Background information
- Origin: Skopje, Macedonia
- Genres: Rock, Pop
- Instruments: Guitar, Keyboards
- Years active: 2008 – present
- Members: Stefan Filipovski Martin Filipovski
- Website: www.nexttimeband.mk

= Next Time =

Macedonian band

Next Time (sometimes rendered "Некст Тајм" in Macedonian Cyrillic) is a rock duo from Skopje, North Macedonia. The duo consists of twin brothers Martin and Stefan Filipovski. Stefan fronts the band as the lead singer, while Martin plays the guitar and sings back-up vocals. The group represented the Republic of Macedonia at the Eurovision Song Contest 2009 in Moscow, Russia but failed to reach the final. In their active years, since 2008, they have released three studio albums including the self-titled debut in 2008, Na krajot od denot (At the End of the Day) in 2011 and Majka (Mother) in 2022.

==History==
===2008-2012: Early career, Eurovision Song Contest and debut studio album===
Next Time was formed in early 2008 after they signed with Plan B Production. Previously they performed as a garage band at children's music festivals. Discovered by composer and songwriter, Jovan Jovanov, the Macedonian duo released their first single "Ne veruvam vo tebe" ("I Don't Believe in You") in May, 2008. The song's lyrics were written by Next Time with Jovanov as the producer. "Ne veruvam vo tebe" immediately topped a number of charts in Macedonia and was quickly a hit. The band also released their first music video for the song. Next Time's first festival appearance was at the First Radio Music Festival "Zvezdena Nok" in June, 2008. At "Zvezdena Nok", the duo won the "Summer Hit of the Year" award with their second song "Me misliš li?" (Am I In Your Thoughts?). Two months later at Ohrid Fest, Next Time were voted "Best New Artist" with their third single "Me ostavi sam da živeam" (You Left Me Live Alone). Next Time's biggest festival success came in October when they won the second semi-final at MakFest. With their fourth single "Bez tebe tivko umiram" (I'm Slowly Dying Without You) they went on to finish second in the final, only three points behind the winner.

→ DATA ENTRIES
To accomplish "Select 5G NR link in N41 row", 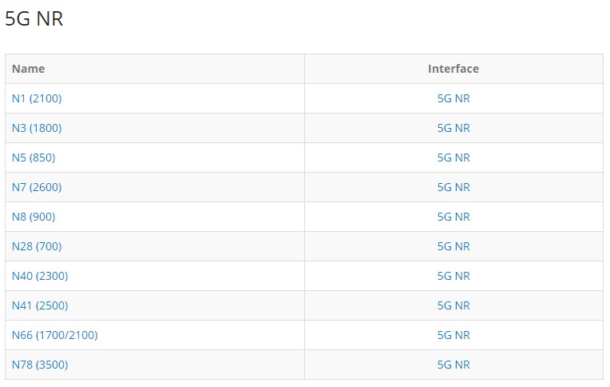I will click(x=454, y=305).
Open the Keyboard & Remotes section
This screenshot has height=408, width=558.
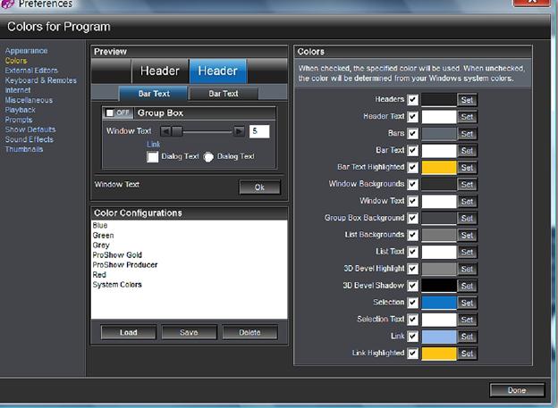point(41,80)
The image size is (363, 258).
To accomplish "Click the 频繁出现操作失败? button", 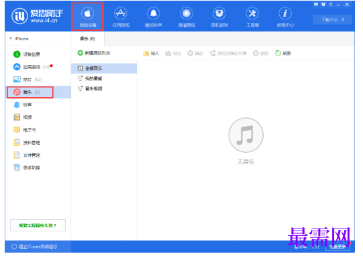I will point(38,225).
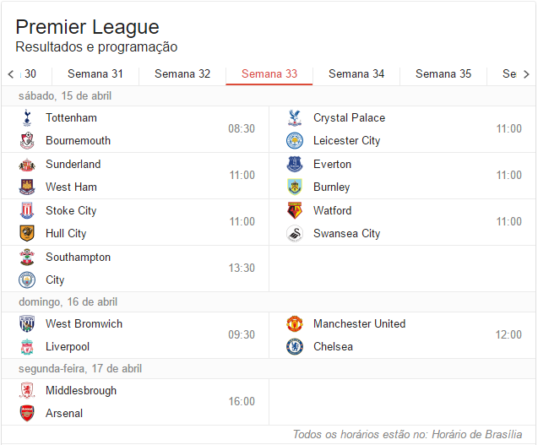The width and height of the screenshot is (538, 445).
Task: Click the Premier League heading
Action: (87, 27)
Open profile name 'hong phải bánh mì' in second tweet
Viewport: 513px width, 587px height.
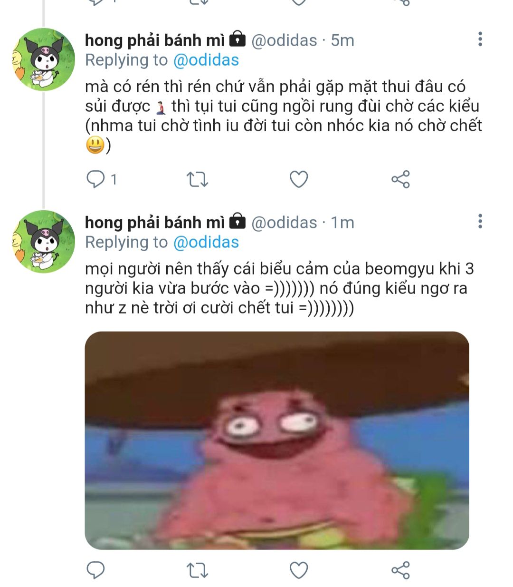[x=155, y=223]
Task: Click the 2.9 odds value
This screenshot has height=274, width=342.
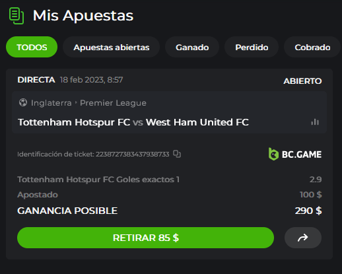Action: [x=316, y=180]
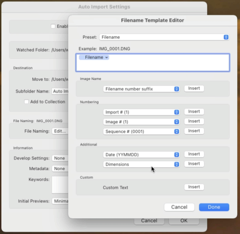The image size is (240, 234).
Task: Expand the Sequence # (0001) dropdown
Action: pyautogui.click(x=141, y=131)
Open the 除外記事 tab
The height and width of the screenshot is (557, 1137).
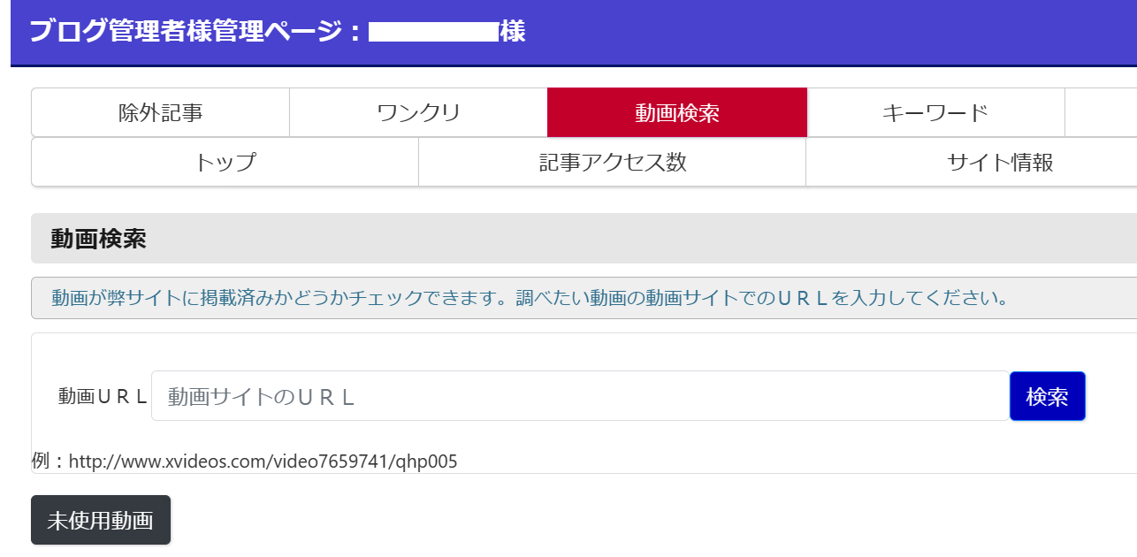(x=160, y=113)
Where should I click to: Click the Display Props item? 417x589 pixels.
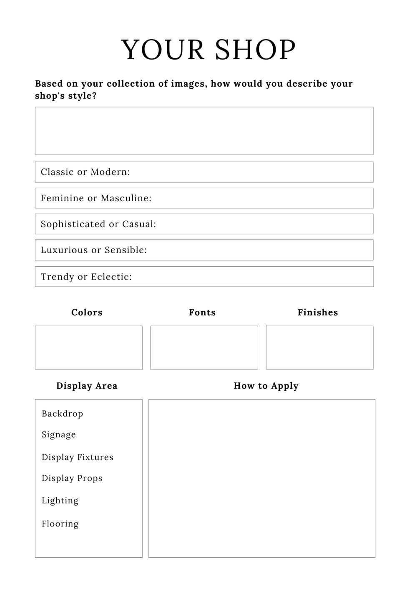(72, 478)
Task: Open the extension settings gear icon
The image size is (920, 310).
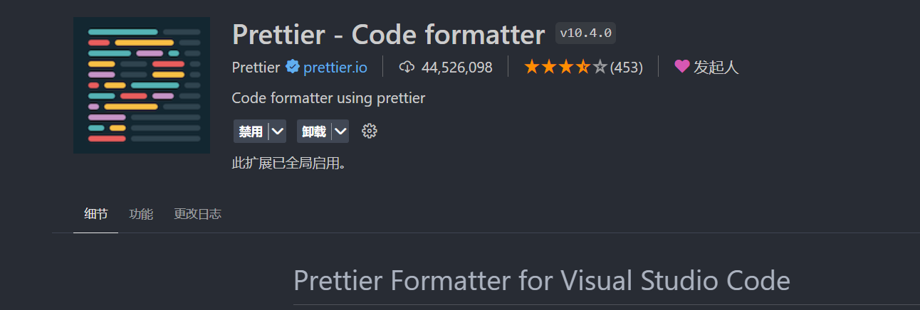Action: tap(369, 132)
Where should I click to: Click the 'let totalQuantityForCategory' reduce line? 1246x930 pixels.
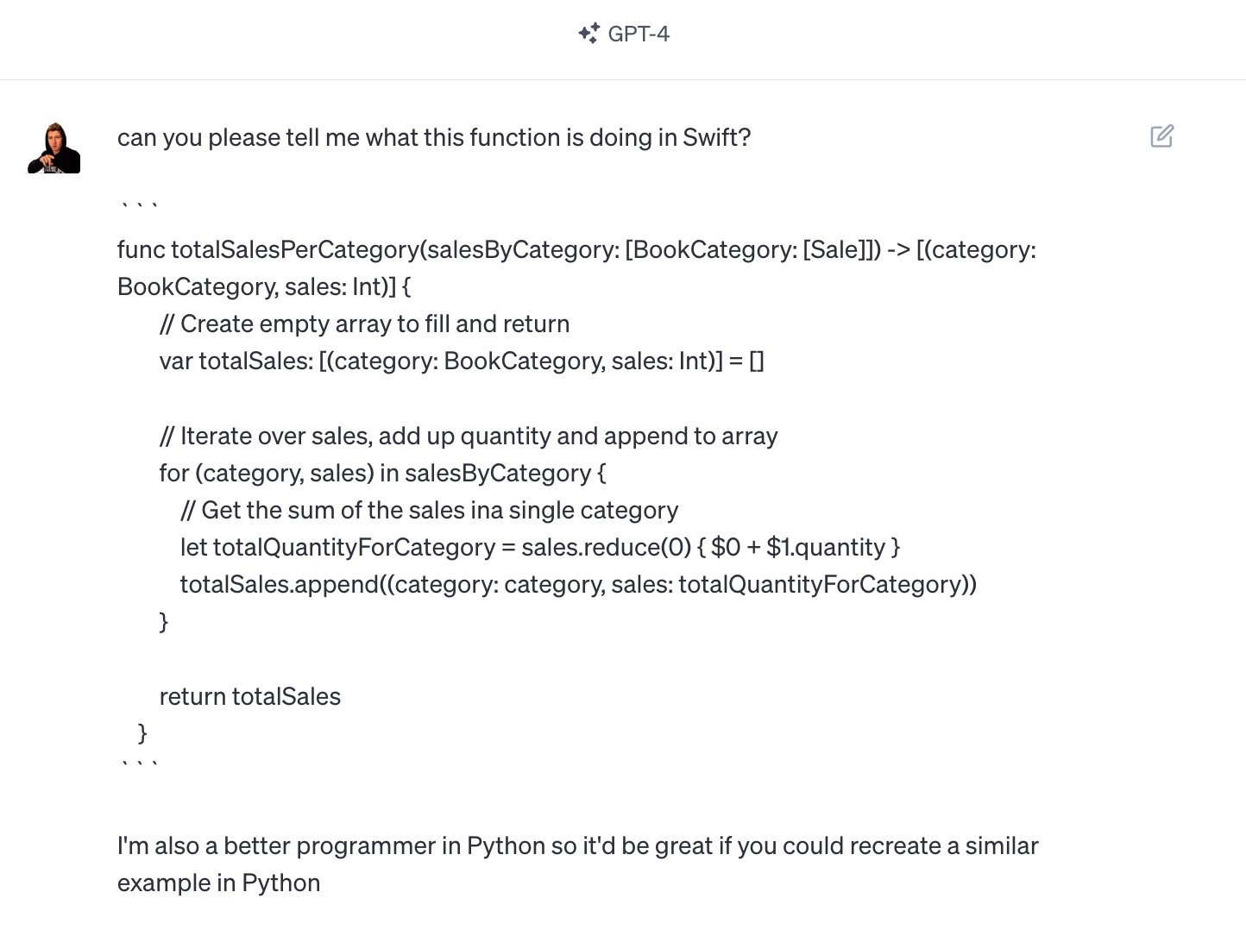pos(540,547)
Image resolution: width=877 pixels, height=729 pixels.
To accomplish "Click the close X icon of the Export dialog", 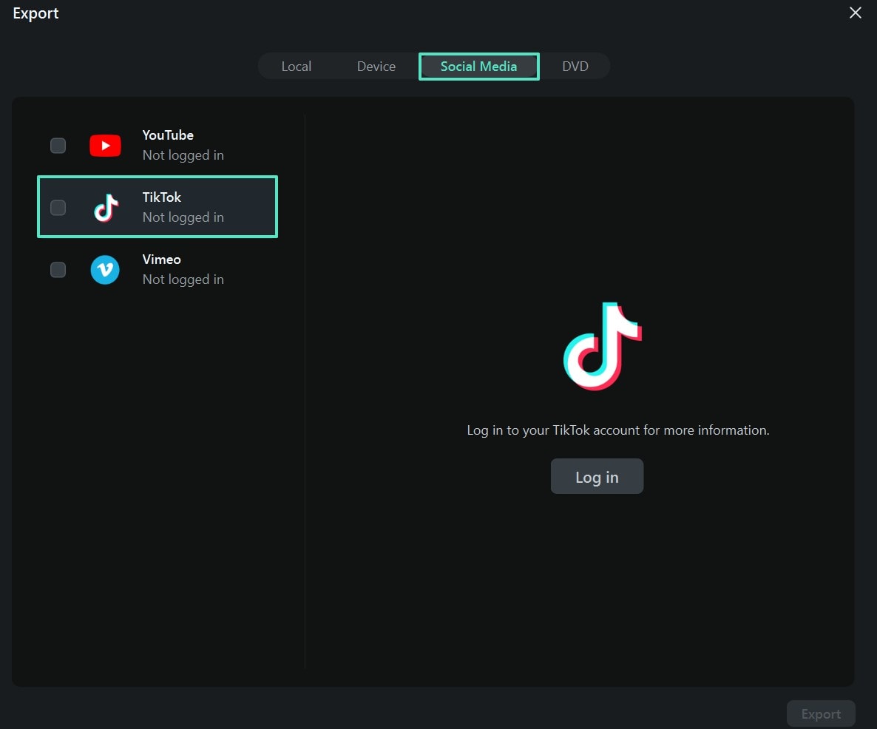I will (x=855, y=13).
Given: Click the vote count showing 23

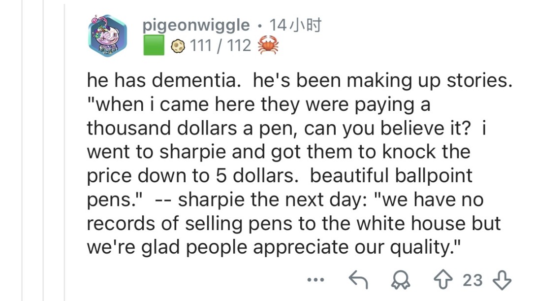Looking at the screenshot, I should click(472, 280).
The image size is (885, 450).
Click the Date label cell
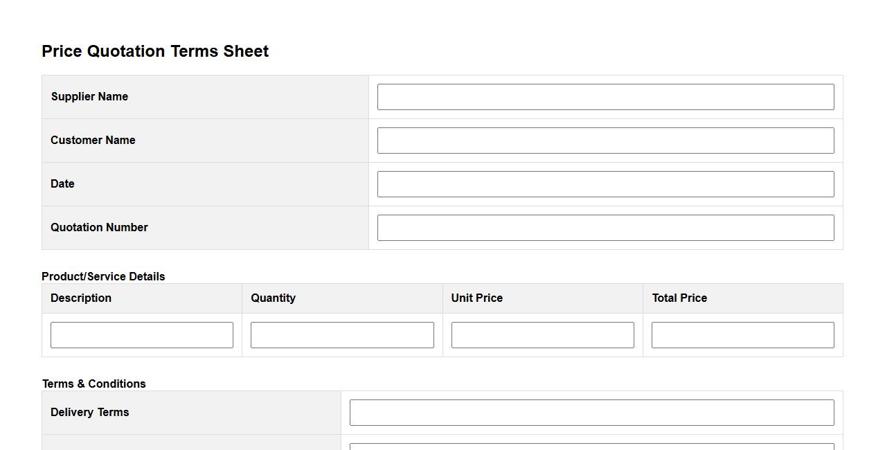[x=62, y=184]
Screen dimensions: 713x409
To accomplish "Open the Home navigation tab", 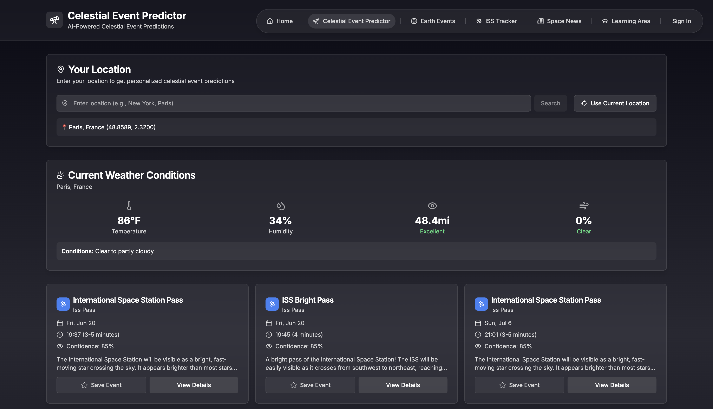I will 280,21.

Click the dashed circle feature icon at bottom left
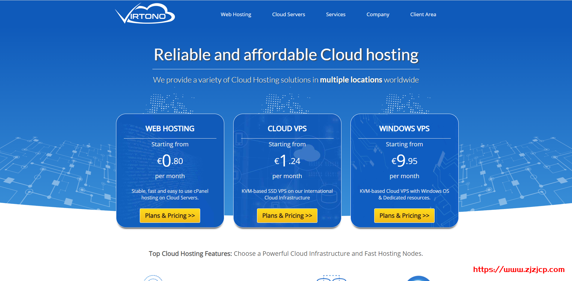[x=153, y=278]
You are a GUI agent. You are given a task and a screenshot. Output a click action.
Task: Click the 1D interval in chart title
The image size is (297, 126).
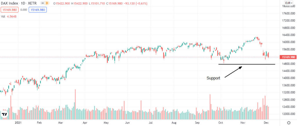point(23,4)
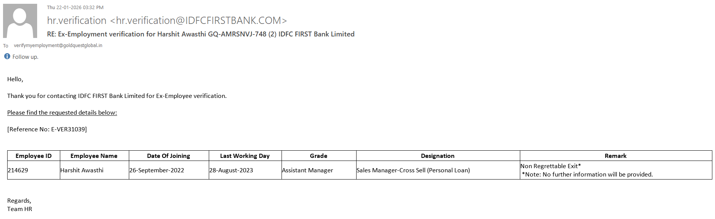The height and width of the screenshot is (219, 715).
Task: Click the employee ID cell 214629
Action: (x=18, y=170)
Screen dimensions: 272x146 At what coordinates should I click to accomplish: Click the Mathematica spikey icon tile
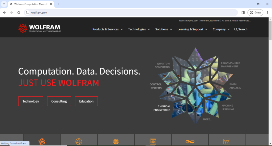tap(116, 141)
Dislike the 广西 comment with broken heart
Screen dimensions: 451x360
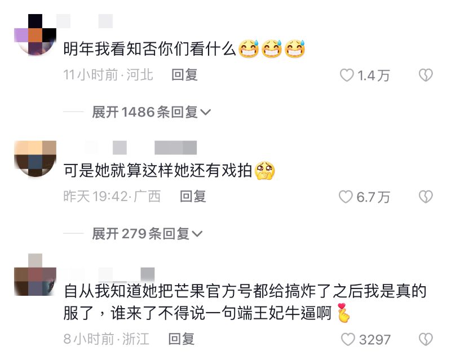426,197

→ EXERCISE BRIEF
Condense the paragraph of the band article above that begins "Next Time was formed in early 2008" into a bulleted list of its main facts.

→ WRITTEN REPLY
- Formed in early 2008 after signing with Plan B Production. Before that, the duo performed as a garage band at children's music festivals.
- Discovered by composer and songwriter Jovan Jovanov.
- First single, "Ne veruvam vo tebe," released in May 2008:
  - Lyrics by Next Time, with Jovanov as producer.
  - Topped a number of charts in Macedonia.
  - Got the band's first music video.
- June 2008: first festival appearance, at the First Radio Music Festival "Zvezdena Nok." Won "Summer Hit of the Year" with the second song, "Me misliš li?"
- Two months later, at Ohrid Fest: voted "Best New Artist" with the third single, "Me ostavi sam da živeam."
- October: biggest festival success, at MakFest:
  - Won the second semi-final with the fourth single, "Bez tebe tivko umiram."
  - Finished second in the final, three points behind the winner.